Stated problem A>
Answer these questions from the political party thread:
(i) According to the Democrat, who owns the Democrats?
(ii) What did the former Republican once think the Republicans stood for?
(iii) What did the member of The Party of Moderate Progress Within the Bounds of the Law initially sign up for?
Stated problem B> Please copy the stretch of the political party thread from "I am a Democrat." through "on their own.", word for word.

Passage given>
What does your political party stand for?

  1. What is your political party?
  2. What does it stand for?
  3. Prove number 2.

-FrL-

The Canadian Libertarian Socialist Conservatives? I’ll tell what they don’t stand for - indecisiveness!

I am a Democrat. They are owned by the money interests. Less so than the Republicans though. I have to settle for that.
Actually the Dems have been historically more for the poor and middle classes. The last 6 years have shown the difference clearly. We have a 2 tier system and the gap is getting bigger. The dems permit more diversity in their ranks. The repubs are in control of theier party.They are like a military group that trains and gives orders to their minions who do not dare to act on their own.

I used to be a Republican.

I thought they stood for Christian values, self-determination, self-reliance, creating jobs and a strong defense.

I realized they actually stand for enriching large companies, supporting wars against brownish people, sending soldiers to die for indeterminate causes, and I realized they don’t have a whole lot of love or compassion - so Jesus probably is not their role model, no matter what they say…

The Party of Moderate Progress Within the Bounds of the Law. I initially signed up for the free pocket aquarium.

Element and text position data

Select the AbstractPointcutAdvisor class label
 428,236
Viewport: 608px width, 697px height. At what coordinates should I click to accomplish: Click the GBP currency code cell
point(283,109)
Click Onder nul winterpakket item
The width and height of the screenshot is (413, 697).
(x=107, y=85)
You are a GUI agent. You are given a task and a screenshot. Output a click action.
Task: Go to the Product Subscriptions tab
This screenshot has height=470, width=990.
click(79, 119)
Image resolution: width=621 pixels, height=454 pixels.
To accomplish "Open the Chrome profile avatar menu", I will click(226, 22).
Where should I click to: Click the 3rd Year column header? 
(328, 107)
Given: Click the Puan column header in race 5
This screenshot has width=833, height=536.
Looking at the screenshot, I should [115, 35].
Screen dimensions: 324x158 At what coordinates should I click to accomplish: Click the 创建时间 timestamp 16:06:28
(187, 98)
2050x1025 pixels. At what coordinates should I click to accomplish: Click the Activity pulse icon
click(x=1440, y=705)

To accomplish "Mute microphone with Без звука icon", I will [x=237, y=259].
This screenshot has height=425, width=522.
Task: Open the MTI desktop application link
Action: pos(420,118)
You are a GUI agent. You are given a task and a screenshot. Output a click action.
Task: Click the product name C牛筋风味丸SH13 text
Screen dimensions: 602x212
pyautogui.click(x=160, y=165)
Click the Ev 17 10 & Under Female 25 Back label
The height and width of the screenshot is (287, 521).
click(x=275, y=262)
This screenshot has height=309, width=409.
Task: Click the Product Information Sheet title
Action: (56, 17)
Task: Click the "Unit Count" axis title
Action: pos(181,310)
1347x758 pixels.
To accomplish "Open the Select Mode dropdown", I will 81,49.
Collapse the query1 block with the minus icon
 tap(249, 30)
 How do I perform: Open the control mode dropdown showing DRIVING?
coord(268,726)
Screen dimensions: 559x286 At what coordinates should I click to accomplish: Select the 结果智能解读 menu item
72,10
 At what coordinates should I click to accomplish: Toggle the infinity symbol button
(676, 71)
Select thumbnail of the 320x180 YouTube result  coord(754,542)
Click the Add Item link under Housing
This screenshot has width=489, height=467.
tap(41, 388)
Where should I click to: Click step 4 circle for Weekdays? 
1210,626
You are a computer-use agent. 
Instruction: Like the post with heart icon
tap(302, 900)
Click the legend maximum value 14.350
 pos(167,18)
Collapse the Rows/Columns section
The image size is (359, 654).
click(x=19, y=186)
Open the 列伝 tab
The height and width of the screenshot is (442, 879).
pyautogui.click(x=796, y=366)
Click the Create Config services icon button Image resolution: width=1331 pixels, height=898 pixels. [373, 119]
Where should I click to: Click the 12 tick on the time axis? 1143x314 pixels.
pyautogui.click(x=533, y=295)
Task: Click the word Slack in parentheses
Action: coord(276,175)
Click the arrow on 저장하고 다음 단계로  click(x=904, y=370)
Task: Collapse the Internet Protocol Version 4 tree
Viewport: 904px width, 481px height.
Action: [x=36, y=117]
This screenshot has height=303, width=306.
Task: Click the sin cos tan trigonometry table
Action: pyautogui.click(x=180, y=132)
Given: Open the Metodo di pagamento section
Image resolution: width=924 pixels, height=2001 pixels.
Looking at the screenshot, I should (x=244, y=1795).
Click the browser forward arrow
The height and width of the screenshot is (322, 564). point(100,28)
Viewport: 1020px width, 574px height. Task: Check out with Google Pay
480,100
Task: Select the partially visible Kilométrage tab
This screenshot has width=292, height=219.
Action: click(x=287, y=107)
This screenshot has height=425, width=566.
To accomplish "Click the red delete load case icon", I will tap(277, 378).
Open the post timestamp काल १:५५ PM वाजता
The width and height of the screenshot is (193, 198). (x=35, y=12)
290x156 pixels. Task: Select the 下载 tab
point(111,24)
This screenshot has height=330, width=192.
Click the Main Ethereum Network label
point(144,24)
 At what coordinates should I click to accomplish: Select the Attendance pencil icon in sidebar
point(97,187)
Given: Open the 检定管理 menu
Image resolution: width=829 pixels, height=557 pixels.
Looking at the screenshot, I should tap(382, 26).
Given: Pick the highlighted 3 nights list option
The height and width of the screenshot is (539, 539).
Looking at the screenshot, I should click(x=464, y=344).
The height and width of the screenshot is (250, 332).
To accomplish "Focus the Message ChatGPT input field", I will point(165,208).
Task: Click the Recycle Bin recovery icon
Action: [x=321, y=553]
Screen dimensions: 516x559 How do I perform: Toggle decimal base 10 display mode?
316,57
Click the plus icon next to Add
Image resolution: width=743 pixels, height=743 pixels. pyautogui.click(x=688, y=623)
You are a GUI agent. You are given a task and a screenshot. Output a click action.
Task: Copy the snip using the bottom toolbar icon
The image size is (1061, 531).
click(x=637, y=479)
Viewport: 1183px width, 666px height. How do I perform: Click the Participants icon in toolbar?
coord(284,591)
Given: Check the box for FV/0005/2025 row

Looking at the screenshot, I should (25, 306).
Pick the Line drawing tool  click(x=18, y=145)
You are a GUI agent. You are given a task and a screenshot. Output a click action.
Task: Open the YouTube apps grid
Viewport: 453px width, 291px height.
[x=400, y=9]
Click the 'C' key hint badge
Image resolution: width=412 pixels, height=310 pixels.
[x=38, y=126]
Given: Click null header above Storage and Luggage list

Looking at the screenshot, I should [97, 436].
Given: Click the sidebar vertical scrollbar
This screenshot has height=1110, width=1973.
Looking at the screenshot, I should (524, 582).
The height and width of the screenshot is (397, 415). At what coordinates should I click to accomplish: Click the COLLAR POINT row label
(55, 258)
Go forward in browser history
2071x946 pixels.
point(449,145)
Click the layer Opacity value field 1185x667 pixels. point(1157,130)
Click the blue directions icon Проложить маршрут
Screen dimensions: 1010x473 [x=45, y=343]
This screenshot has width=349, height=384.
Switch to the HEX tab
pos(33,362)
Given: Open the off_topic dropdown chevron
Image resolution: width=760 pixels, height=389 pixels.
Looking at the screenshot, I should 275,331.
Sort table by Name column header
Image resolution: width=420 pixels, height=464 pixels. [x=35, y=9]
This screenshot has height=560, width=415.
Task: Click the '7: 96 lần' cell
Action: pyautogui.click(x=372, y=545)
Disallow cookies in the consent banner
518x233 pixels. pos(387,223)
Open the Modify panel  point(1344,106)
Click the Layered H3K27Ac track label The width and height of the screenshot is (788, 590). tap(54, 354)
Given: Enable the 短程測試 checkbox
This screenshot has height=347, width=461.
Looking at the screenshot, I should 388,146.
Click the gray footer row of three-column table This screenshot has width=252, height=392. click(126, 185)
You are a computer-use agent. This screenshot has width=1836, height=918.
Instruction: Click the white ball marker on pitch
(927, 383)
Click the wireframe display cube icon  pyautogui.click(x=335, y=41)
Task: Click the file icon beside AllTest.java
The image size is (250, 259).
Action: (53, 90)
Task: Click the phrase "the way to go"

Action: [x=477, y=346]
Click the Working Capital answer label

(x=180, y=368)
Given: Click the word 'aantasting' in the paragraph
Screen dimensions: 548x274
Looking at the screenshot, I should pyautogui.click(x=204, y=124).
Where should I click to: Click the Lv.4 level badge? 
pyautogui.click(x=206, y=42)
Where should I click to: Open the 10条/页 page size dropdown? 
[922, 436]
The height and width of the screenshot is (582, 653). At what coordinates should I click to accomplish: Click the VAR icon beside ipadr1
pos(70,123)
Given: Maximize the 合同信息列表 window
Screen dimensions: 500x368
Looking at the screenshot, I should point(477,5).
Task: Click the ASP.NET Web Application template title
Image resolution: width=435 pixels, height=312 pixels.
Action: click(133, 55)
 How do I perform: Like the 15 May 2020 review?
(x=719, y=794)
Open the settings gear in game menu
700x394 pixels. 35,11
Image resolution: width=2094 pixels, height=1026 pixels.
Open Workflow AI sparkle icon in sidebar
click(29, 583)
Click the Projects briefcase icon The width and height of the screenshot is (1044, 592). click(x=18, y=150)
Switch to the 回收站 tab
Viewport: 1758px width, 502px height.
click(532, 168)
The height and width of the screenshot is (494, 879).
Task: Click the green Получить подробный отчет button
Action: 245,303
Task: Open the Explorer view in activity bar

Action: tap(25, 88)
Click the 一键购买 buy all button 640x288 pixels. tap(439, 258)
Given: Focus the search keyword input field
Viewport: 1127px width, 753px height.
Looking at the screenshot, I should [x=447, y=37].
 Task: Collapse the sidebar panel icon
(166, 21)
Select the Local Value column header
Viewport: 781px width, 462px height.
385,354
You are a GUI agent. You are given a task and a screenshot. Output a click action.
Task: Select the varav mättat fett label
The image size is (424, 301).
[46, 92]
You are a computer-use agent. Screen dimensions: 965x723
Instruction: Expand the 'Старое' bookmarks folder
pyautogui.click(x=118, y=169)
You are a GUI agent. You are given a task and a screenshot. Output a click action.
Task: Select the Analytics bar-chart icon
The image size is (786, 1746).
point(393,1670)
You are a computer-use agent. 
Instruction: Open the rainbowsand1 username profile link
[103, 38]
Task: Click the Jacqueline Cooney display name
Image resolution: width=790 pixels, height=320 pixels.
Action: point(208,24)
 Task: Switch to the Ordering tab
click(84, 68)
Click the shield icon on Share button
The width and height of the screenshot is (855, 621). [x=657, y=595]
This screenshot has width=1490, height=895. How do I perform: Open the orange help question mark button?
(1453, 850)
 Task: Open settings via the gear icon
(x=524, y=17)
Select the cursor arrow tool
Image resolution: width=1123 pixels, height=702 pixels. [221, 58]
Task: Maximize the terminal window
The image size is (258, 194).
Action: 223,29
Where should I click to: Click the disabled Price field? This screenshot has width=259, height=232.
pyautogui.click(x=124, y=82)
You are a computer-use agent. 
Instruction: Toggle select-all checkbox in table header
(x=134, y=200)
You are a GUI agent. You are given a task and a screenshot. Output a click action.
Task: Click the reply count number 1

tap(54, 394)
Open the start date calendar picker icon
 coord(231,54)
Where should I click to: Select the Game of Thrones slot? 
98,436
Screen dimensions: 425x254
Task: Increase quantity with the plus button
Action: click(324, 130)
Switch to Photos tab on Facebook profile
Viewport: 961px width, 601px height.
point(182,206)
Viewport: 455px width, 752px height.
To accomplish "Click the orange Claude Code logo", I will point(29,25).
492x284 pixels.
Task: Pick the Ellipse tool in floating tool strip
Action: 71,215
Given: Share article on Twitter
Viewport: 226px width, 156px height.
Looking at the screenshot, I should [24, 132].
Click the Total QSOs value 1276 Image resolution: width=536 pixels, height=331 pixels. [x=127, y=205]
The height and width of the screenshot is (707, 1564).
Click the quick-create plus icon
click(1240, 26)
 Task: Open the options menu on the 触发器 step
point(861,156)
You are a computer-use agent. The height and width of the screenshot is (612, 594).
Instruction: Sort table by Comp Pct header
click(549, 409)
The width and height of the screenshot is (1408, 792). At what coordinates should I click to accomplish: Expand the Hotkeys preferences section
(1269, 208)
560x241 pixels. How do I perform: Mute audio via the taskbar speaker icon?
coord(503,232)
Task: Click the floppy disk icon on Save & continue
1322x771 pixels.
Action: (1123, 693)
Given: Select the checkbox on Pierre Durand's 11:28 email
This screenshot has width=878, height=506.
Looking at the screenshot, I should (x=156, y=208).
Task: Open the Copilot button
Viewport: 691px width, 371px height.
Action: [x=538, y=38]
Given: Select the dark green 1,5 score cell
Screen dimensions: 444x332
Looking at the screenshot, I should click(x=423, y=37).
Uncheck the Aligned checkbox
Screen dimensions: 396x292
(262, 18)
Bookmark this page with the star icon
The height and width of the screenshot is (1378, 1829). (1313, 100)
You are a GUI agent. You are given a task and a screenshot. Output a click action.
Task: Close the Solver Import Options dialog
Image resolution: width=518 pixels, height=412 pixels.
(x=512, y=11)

Written reply A>
(i) The money interests.
(ii) Christian values, self-determination, self-reliance, creating jobs and a strong defense.
(iii) The free pocket aquarium.

Written reply B>
I am a Democrat. They are owned by the money interests. Less so than the Republicans though. I have to settle for that.
Actually the Dems have been historically more for the poor and middle classes. The last 6 years have shown the difference clearly. We have a 2 tier system and the gap is getting bigger. The dems permit more diversity in their ranks. The repubs are in control of theier party.They are like a military group that trains and gives orders to their minions who do not dare to act on their own.